Oxford’s Law Faculty opens institute dedicated to the study of human rights4th January 2017
The Law Faculty of the University of Oxford has officially welcomed Justice Kate O’Regan as director of The Bonavero Institute of Human Rights. The institute, the building of which was completed in October 2016, is housed in the grounds of Mansfield college.
Baroness Helena Kennedy QC, the principal of Mansfield, led the project. The Institute was endowed by Yves Bonavero, who founded the A B Charitable Trust with his wife Anne, the mission of which is to “champion human dignity”.
Yves Bonavero, who attended Harris Manchester college from 1996 as a mature student, has had a varied career as businessman and novelist. His trust, which aims to support low profile causes, is entirely self-funded and consists of only eight trustees.

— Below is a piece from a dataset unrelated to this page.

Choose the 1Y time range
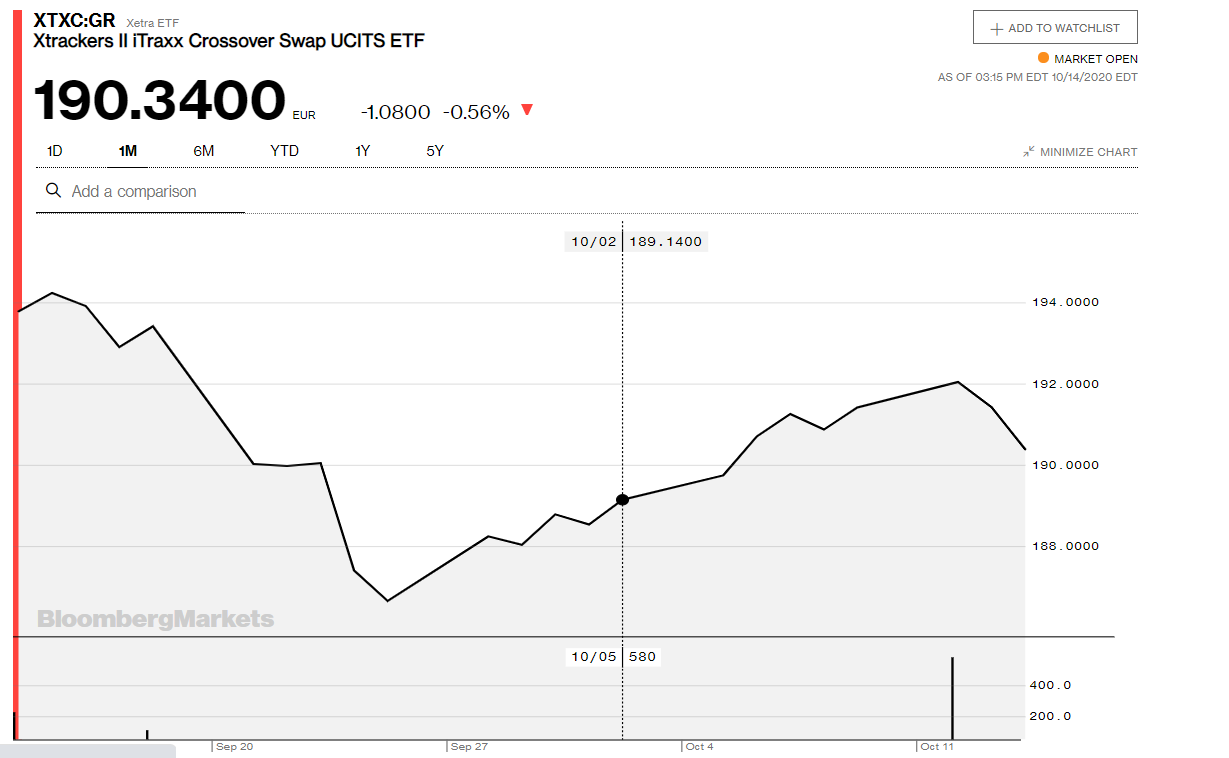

The Institute will form part of the Law Faculty and was made possible through the collaboration of Bonavero and Helena Kennedy. Bonavero recalls how they met through a mutual friend. Helena, he says, “mentioned she was trying to get [the Institute] off the ground but was finding it a bit difficult from the financial side.”
“I’m delighted it’s proved possible,” he continues and is clearly keen to support a cause that has interested him since his adolescence. “It’s something I never lost interest in. Abuses continue, progress is hard to discern and I still get upset.”
His aim for the institute is that it will become “the epicentre for all human rights work at the university”, not just another “academic research centre in its ivory tower – we want to make a real difference.”
Justice Kate O’Regan has been awarded by Oxford University, in addition to the position of Director, the title of Professor of Human Rights Law. She has had a long and varied career as a scholar, practitioner and judge. She spent fifteen years as a judge of the Constitutional Court of South Africa.
She aims to “foster open, civil and frank engagement with those working within the field of human rights.” As part of this collaborative aim, she spent last term engaging with colleagues in the Faculty of Law, teaching, and promoting the Institute’s aims alongside Baroness Kennedy.
Baroness Kennedy has been working towards the founding of the Institute since her arrival at Oxford. She states “The Rule of Law and the protection of human rights is fundamental to stable societies.”
“We only have to look at fragile legal systems around the world to see why law and independent lawyers and judges matter. On arriving at Oxford to be Principal at Mansfield, I knew this had to be the big goal – to leave behind an Institute of Human Rights in one of the greatest law faculties in the world.”
“We only have to look at fragile legal systems around the world to see why law and independent lawyers and judges matter.”
On Mansfield’s website, the Institute cites its four main goals; “Establishing a community of scholars, hosting lively intellectual events, enriching the experience of graduate students, and fostering collaborative world-class research in human rights law.”
The donors, Mansfield College and those at the Law Faculty hope to see the Institute flourish under its new directorship. Professor Anne Davies, Dean of the Faculty of Law emphasised her delight at the opening of the Institute and said that “Oxford is now positioned as one of the top places in the world to study the important field of human rights law at an international, European and domestic level.”